Dean came out of the trees on Bobby's right and squinted in the sudden glare. He gave a low whistle. "You weren't kidding when you said mansion. Wow."
"Holy crap. No wonder you said we needed backup." Sam ogled the expansive mansion on the rise above them. Nature was slowly starting to claim the age-darkened stone walls with clinging vines, ivy, and moss. "How old is this place?"
"And who the hell builds something like this in the middle of nowhere?" Dean added and shaded his eyes for a better look. The mansion stretched up for four floors with a tower on each side. Half of the windows were open to the air, their glass long shattered, leaving them dark holes into the building's past. The rest glinted dully in the sunlight and gave the illusion of movement behind them. At least, Dean hoped it was an illusion.

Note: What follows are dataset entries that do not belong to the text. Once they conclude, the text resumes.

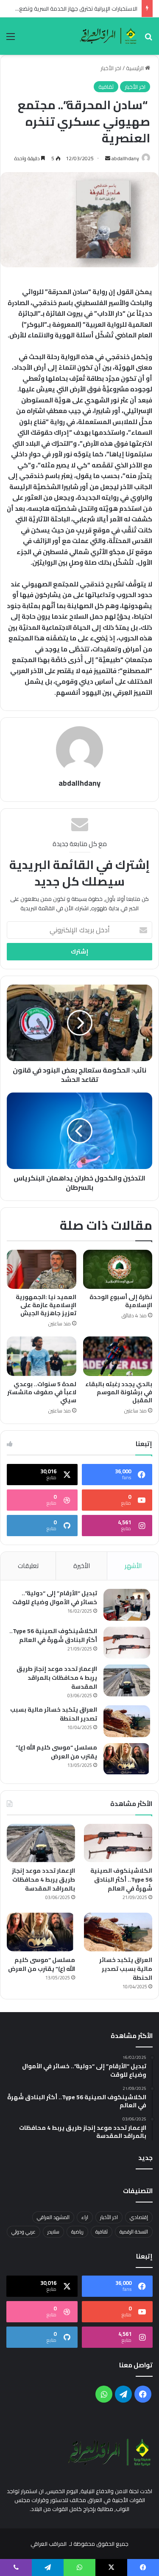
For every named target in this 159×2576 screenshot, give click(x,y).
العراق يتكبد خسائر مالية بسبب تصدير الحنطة (53, 1714)
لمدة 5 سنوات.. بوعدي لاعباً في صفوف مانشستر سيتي (41, 1392)
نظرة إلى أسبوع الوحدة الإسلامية (120, 1301)
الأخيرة (81, 1566)
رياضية (77, 2231)
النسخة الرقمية (134, 2231)
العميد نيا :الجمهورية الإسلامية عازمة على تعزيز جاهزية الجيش (46, 1305)
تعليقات (28, 1566)
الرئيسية (135, 68)
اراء (84, 2217)
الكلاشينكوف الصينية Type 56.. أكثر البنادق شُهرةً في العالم (53, 1635)
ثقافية (106, 87)
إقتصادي (139, 2217)
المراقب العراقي (49, 2544)
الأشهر (133, 1566)
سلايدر (53, 2231)
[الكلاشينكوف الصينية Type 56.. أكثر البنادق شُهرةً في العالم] (126, 1643)
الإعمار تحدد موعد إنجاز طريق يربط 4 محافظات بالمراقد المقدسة (57, 1677)
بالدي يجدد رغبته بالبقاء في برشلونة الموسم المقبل (118, 1392)
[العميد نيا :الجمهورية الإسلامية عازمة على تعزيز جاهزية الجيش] (41, 1269)
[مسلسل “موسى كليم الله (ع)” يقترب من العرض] (126, 1759)
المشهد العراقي (53, 2217)
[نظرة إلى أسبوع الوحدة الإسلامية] (118, 1269)
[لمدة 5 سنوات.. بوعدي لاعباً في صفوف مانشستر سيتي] (41, 1356)
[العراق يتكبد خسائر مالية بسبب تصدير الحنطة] (126, 1721)
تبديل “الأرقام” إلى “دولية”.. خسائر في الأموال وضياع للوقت (54, 1598)
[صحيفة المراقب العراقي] (109, 36)
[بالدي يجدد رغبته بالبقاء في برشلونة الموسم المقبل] (118, 1356)
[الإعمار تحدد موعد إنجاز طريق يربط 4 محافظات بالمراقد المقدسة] (126, 1680)
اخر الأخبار (110, 68)
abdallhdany (125, 158)
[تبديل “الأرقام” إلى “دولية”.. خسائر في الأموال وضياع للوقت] (126, 1605)
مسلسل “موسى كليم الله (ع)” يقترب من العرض (56, 1752)
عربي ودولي (23, 2231)
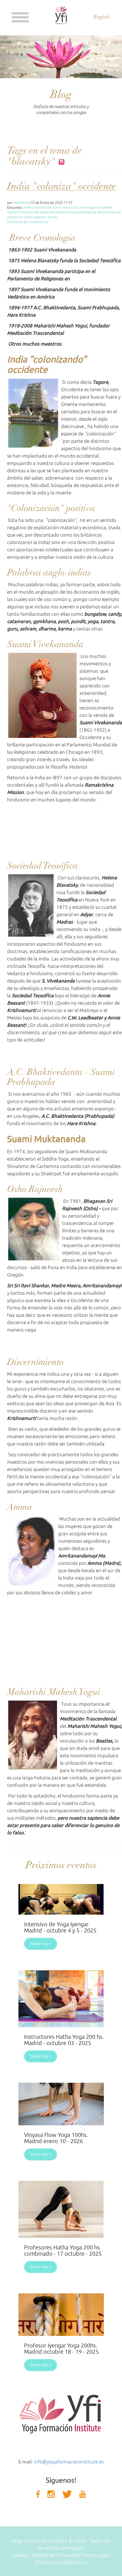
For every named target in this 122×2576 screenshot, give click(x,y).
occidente (104, 207)
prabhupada (86, 212)
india (27, 207)
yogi (73, 212)
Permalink (15, 222)
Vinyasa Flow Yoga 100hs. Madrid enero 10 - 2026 (56, 2138)
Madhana (20, 202)
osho (28, 217)
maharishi (47, 212)
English (102, 17)
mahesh (62, 212)
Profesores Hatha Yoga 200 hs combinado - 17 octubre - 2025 (63, 2250)
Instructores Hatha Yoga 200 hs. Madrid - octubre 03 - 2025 (64, 2040)
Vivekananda (28, 212)
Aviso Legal (96, 2555)
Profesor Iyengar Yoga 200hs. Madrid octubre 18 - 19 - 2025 (61, 2348)
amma (52, 217)
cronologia (87, 207)
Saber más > (40, 1943)
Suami (12, 212)
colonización (42, 207)
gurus (57, 207)
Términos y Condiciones (61, 2562)
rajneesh (40, 217)
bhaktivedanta (109, 212)
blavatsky (15, 217)
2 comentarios (37, 222)
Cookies (19, 2555)
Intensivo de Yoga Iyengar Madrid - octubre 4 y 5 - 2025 (60, 1927)
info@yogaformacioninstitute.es (69, 2462)
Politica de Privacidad (55, 2555)
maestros (70, 207)
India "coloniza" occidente (61, 186)
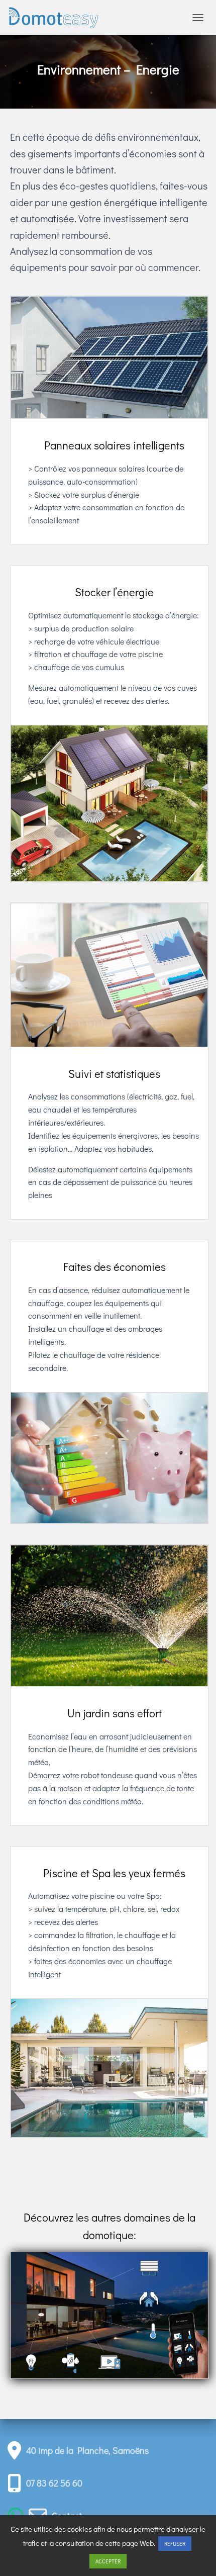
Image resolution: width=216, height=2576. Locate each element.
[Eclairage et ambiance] (30, 2361)
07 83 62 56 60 (54, 2483)
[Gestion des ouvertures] (149, 2266)
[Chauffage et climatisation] (149, 2329)
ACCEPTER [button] (108, 2561)
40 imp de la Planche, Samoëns (87, 2450)
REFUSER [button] (174, 2543)
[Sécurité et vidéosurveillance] (149, 2298)
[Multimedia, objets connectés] (109, 2361)
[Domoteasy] (57, 17)
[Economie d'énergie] (70, 2361)
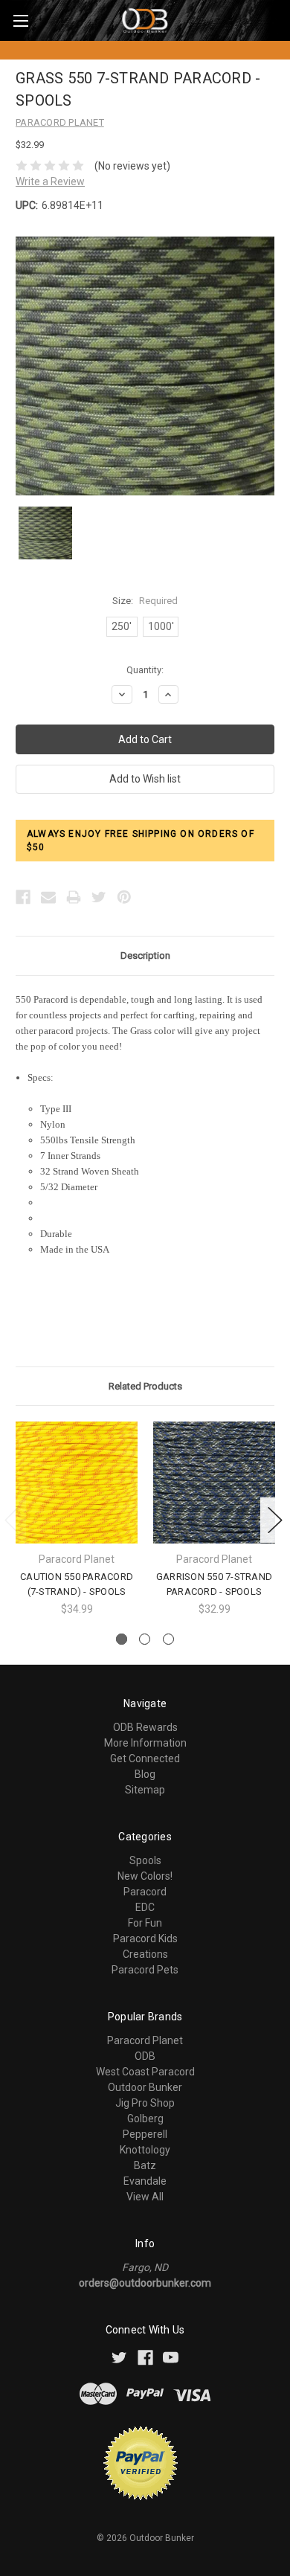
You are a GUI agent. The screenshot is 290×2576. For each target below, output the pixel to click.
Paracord (145, 1892)
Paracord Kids (145, 1938)
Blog (145, 1774)
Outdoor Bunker (145, 2087)
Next (275, 1520)
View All (145, 2197)
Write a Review (50, 181)
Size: (145, 600)
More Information (145, 1743)
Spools (145, 1860)
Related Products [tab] (145, 1386)
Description (145, 955)
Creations (145, 1954)
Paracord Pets (145, 1970)
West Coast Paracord (145, 2072)
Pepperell (145, 2134)
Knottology (145, 2150)
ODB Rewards (145, 1727)
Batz (145, 2165)
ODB (145, 2056)
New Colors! (145, 1876)
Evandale (145, 2181)
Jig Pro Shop (145, 2103)
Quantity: (145, 669)
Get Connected (145, 1758)
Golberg (145, 2118)
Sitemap (145, 1790)
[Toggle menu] (20, 20)
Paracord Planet (145, 2040)
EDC (145, 1907)
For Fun (145, 1923)
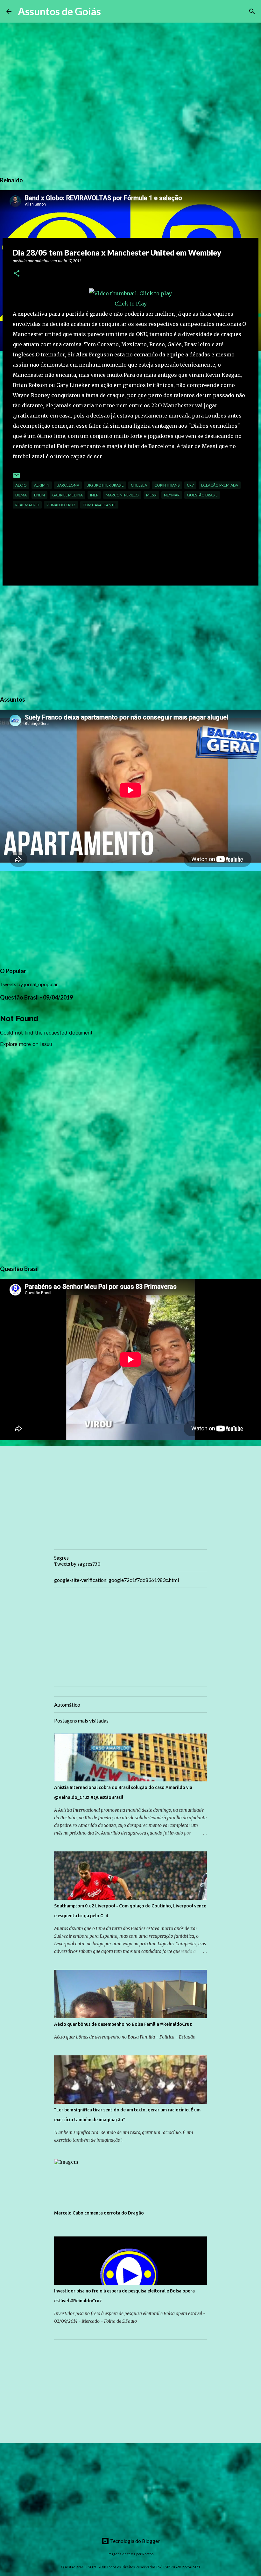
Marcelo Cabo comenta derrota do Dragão (99, 2212)
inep (94, 495)
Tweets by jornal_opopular (29, 984)
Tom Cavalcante (99, 504)
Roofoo (147, 2554)
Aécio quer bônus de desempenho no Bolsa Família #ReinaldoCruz (123, 2024)
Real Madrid (27, 504)
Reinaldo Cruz (60, 504)
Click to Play (131, 303)
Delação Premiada (219, 485)
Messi (151, 495)
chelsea (139, 485)
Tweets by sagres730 (77, 1564)
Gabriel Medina (67, 495)
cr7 (190, 485)
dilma (21, 495)
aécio (21, 485)
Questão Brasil (202, 495)
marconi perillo (122, 495)
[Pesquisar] (110, 11)
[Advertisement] (130, 639)
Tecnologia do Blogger (134, 2541)
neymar (172, 495)
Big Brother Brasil (105, 485)
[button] (16, 274)
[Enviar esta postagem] (16, 477)
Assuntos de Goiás (59, 11)
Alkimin (41, 485)
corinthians (167, 485)
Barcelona (68, 485)
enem (39, 495)
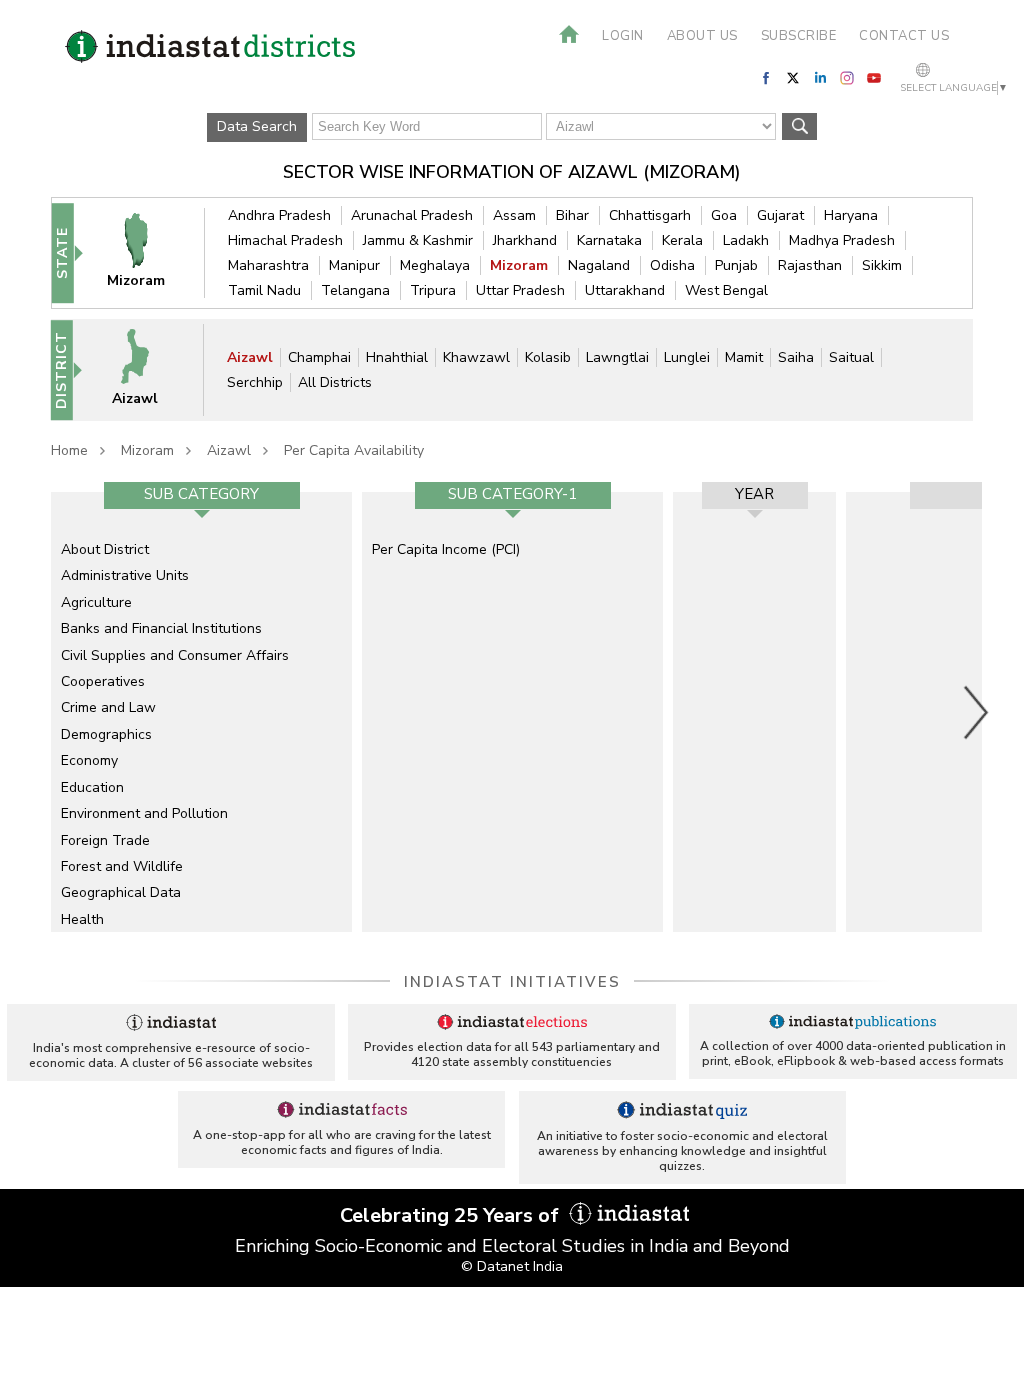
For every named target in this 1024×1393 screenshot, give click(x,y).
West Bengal (726, 290)
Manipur (354, 265)
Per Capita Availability (354, 450)
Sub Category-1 (512, 494)
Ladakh (746, 240)
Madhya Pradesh (842, 240)
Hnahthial (397, 357)
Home (69, 450)
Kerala (682, 240)
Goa (724, 215)
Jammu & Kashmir (418, 240)
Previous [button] (41, 712)
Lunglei (687, 357)
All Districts (335, 382)
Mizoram (519, 265)
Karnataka (609, 240)
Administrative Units (125, 575)
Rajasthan (810, 265)
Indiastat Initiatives (512, 982)
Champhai (319, 357)
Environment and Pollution (144, 813)
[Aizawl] (146, 369)
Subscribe (799, 36)
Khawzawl (476, 357)
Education (92, 787)
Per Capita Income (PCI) (446, 549)
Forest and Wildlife (122, 866)
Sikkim (882, 265)
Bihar (572, 215)
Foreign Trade (105, 840)
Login (623, 36)
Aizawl (250, 357)
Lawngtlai (617, 357)
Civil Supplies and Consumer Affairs (175, 655)
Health (82, 919)
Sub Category (201, 494)
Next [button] (977, 712)
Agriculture (96, 602)
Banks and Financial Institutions (161, 628)
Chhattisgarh (650, 215)
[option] (201, 712)
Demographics (106, 734)
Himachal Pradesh (285, 240)
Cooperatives (103, 681)
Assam (514, 215)
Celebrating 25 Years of (452, 1215)
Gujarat (780, 215)
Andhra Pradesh (279, 215)
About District (105, 549)
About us (702, 36)
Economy (89, 760)
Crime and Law (108, 707)
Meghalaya (435, 265)
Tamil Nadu (264, 290)
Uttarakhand (625, 290)
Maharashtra (268, 265)
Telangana (355, 290)
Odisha (672, 265)
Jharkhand (525, 240)
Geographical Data (121, 892)
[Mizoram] (147, 252)
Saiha (796, 357)
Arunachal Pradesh (412, 215)
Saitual (851, 357)
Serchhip (255, 382)
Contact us (904, 36)
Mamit (744, 357)
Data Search (257, 126)
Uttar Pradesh (520, 290)
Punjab (736, 265)
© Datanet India (512, 1266)
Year (754, 494)
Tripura (433, 290)
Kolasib (548, 357)
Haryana (851, 215)
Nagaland (599, 265)
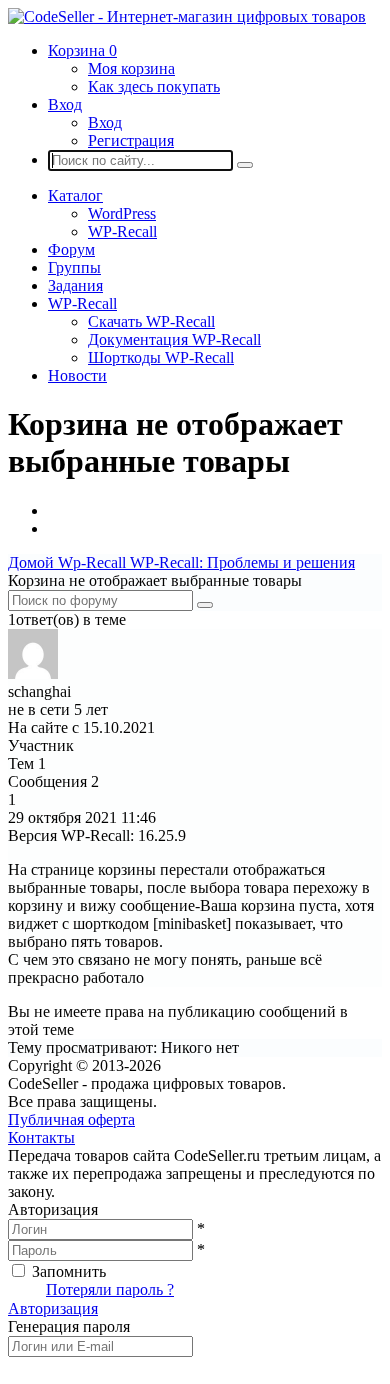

They trudged up the rise until they reached the plateau the mansion was built on. Bobby wrinkled his nose when they reached the edge of what had once been a reflecting pond. It reached nearly to the base of the big house. He bent over to look at the water and grimaced. It was choked with weeds and a heavy layer of scum that stank and sent up an even stronger odor, making him cough when he kicked a rock into it. "Gah. Guess the pool boy quit too."
"Geez, Bobby. I think you pissed it off." Dean smirked and pulled his gun out at the same time, his humor fading in the face of potential danger. "How you wanna do this?"
"We should each take a floor," Sam suggested, drawing his own gun.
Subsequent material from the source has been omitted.